The outbreak of coronavirus disease 2019 had ramifications few could have predicted, affecting nearly every person on the planet in some way. As individuals and organizations dealt with sheltering in place, quarantining, and self-isolating for fear of spreading the virus, medical care in the United States plummeted despite the best efforts of healthcare professionals.

On the other hand, the uncertain world conditions facilitated a dramatic increase in telehealth consultation. Incidents of telemedicine interactions increased 766% in the first 3 months of the pandemic alone, spiking from 0.3% of all interactions between March and June 2019 to 23.6% of all interactions in the same window in 2020. The number of clinicians reporting telemedicine as an active skill has doubled from 20% to roughly 40% in a similar time frame.

The transition was not a seamless one. We have had to adapt, improving systems to accommodate heavier patient loads. This has involved upending many of telehealth’s previous barriers. For example, during the uncertainty, Congress adjusted Medicare restrictions, standardizing more relaxed criteria.

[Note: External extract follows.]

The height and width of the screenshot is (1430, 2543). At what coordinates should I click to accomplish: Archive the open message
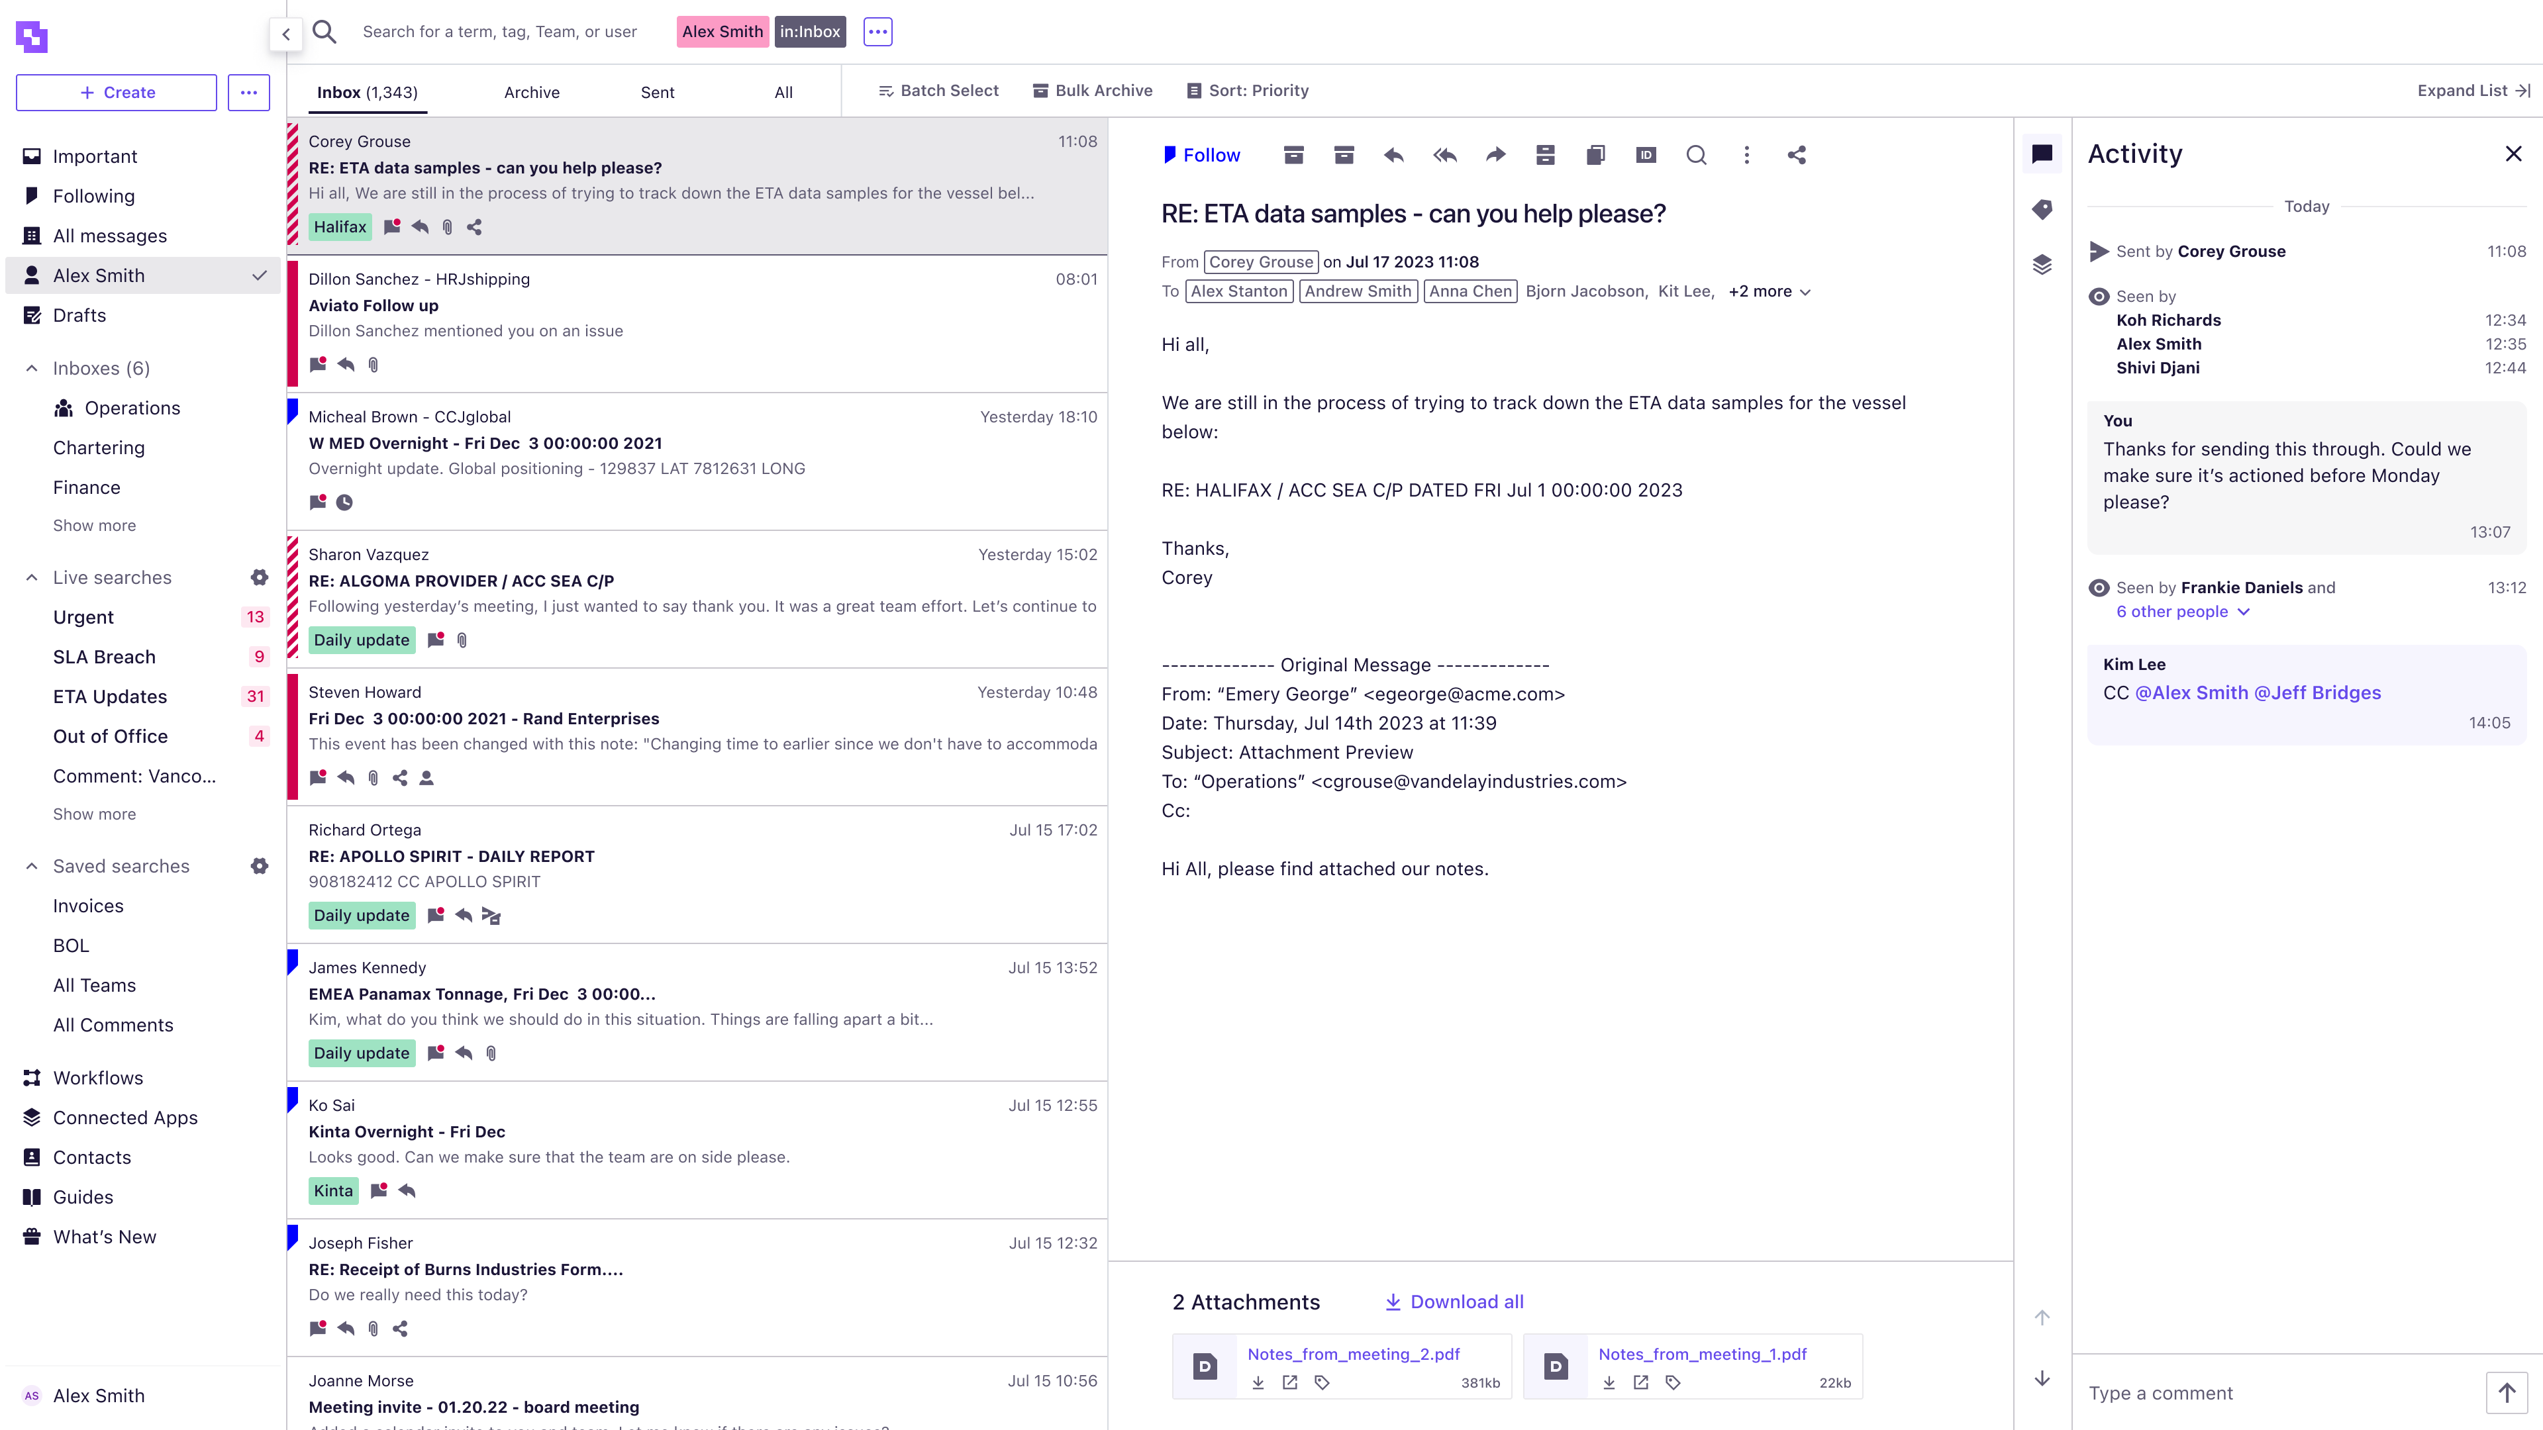[x=1293, y=155]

Even as the necessity to isolate has waned, telehealth is showing some staying power. Medical forecasts predict that we will not return to pre-COVID levels of telemedicine administration, that the modality will remain an integral part of medical care.

Looking to the Future

As we continue to adjust to a new way of life, many of the challenges to establish effective and secure telehealth methods remain. To take advantage of what we have learned, we must incorporate what telehealth before and after COVID has taught us and continue to build upon it. We must incorporate Telehealth methods training into all future medical curriculum, including logistics about communication technology and other specifics about navigating remote consultations.